## Excerpt provided
[Start of section]
Mexico’s native nopal cactus enjoys pride of place on the country’s national flag and is a well-known ingredient when fresh or preserved in brine.
The cactus ‘leaves’ are eaten like a vegetable in traditional dishes such as salads, tacos, soups and stews while the fruit – prickly pear in English, tuna in Mexican Spanish, is used to make candy, desserts and jellies.
Powdered nopal has a growing following in Europe and the US thanks to its nutritional properties. But one Mexican company, Nopalea, is aiming to give high-fiber nopal powder superfood status in its home market.
“Nopal has been a food source and an important part of traditional cuisine in Mexico for hundreds of years, since the Aztec culture,” founder and CEO Miguel Ángel Davila Garza told FoodNavigator. “Now it is gaining popularity in the United States and Europe because its medicinal properties help the body to control various disorders.
"But compared to other countries, in Mexico we have the great advantage that practically all the population knows the cactus is good even if they do not know [the specific nutritional benefits].”
A subtle, fresh flavor
Nopal has a subtle flavor with a hint of acidity and a texture similar to asparagus, according to the company. It has a high water content when eaten fresh but when it is dried to a powder, the fiber content rises to around 50%.
Since the company began production in 2002, Nopalea’s main product has been nopal powder, which it supplies to food and beverage manufacturers that have made products ranging from cereal bars to beer, tortillas to tea.
According to Davila Garza, the heat-stable dry powder is easy to incorporate into existing recipes, and can boost the nutritional profile of processed foods.
[End of section]
## Aim of the task
Rewrite the stretch of the nopal cactus article from "The cactus ‘leaves’" through "desserts and jellies.", renaming "stews" as "casseroles". The records have no connection to the nopal cactus article.

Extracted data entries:
[Start of section]
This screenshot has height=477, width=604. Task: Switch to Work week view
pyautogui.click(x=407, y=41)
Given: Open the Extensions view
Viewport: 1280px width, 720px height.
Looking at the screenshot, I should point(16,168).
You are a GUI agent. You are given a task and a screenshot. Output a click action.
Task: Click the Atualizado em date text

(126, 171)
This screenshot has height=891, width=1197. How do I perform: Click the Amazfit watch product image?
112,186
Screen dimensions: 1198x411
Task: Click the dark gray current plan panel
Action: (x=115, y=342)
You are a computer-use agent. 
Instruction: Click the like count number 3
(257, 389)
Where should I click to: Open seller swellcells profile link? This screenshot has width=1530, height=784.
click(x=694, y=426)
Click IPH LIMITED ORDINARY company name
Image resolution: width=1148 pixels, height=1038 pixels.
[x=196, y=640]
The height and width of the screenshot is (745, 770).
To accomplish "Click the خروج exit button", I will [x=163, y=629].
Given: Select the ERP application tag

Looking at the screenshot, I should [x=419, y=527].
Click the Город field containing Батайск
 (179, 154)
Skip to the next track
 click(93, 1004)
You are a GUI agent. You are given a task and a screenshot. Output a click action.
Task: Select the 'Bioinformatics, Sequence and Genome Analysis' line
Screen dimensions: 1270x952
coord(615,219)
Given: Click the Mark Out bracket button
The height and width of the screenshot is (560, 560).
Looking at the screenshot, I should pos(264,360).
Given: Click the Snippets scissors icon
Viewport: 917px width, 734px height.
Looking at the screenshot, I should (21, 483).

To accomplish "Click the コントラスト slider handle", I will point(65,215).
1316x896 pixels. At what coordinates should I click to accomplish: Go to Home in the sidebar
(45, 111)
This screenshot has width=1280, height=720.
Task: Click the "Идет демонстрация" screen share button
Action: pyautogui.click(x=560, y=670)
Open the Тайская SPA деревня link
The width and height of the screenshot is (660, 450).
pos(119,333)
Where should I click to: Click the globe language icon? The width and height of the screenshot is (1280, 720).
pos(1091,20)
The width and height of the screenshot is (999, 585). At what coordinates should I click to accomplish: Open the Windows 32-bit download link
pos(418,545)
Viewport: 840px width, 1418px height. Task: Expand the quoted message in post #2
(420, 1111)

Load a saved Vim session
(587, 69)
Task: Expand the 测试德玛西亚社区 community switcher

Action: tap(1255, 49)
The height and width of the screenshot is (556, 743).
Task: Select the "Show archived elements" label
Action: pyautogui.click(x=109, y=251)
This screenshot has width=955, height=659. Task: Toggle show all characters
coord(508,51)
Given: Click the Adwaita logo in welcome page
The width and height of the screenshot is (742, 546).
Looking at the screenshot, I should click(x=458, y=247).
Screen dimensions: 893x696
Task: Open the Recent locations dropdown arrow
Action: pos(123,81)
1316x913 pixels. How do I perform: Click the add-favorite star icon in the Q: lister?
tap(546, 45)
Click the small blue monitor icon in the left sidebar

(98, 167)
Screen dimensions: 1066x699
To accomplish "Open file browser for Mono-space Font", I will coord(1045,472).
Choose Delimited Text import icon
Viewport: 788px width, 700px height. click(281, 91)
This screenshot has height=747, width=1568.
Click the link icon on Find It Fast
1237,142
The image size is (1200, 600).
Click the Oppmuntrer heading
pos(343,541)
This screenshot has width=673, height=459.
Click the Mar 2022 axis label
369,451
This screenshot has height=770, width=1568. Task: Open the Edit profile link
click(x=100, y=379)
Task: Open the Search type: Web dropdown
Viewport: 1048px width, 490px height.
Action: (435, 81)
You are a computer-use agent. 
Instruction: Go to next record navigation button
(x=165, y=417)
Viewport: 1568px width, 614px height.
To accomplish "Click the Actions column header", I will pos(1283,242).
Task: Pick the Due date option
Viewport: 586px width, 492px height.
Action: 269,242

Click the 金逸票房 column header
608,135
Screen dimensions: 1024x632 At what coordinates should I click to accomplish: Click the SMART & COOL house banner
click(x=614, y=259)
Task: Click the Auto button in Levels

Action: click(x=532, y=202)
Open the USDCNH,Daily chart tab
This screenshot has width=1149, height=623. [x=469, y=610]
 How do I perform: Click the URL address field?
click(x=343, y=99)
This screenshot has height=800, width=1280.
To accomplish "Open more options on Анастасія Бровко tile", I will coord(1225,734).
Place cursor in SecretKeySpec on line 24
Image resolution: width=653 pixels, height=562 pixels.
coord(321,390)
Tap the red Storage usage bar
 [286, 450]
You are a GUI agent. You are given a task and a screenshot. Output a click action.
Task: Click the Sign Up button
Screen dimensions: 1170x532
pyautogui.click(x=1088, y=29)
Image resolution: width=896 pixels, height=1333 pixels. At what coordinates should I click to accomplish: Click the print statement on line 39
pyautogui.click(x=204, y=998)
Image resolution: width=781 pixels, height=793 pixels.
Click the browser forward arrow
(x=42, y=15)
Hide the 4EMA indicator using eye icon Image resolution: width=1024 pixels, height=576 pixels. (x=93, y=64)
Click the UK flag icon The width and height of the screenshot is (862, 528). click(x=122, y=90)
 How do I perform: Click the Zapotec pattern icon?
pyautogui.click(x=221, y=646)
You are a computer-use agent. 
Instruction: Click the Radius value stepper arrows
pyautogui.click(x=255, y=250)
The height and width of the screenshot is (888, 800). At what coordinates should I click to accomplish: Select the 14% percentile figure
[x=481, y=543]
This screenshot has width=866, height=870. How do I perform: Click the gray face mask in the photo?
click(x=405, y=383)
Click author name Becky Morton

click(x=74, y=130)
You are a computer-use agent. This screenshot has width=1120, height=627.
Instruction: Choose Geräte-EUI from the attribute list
[End of section]
## Your response
The cactus ‘leaves’ are eaten like a vegetable in traditional dishes such as salads, tacos, soups and casseroles while the fruit – prickly pear in English, tuna in Mexican Spanish, is used to make candy, desserts and jellies.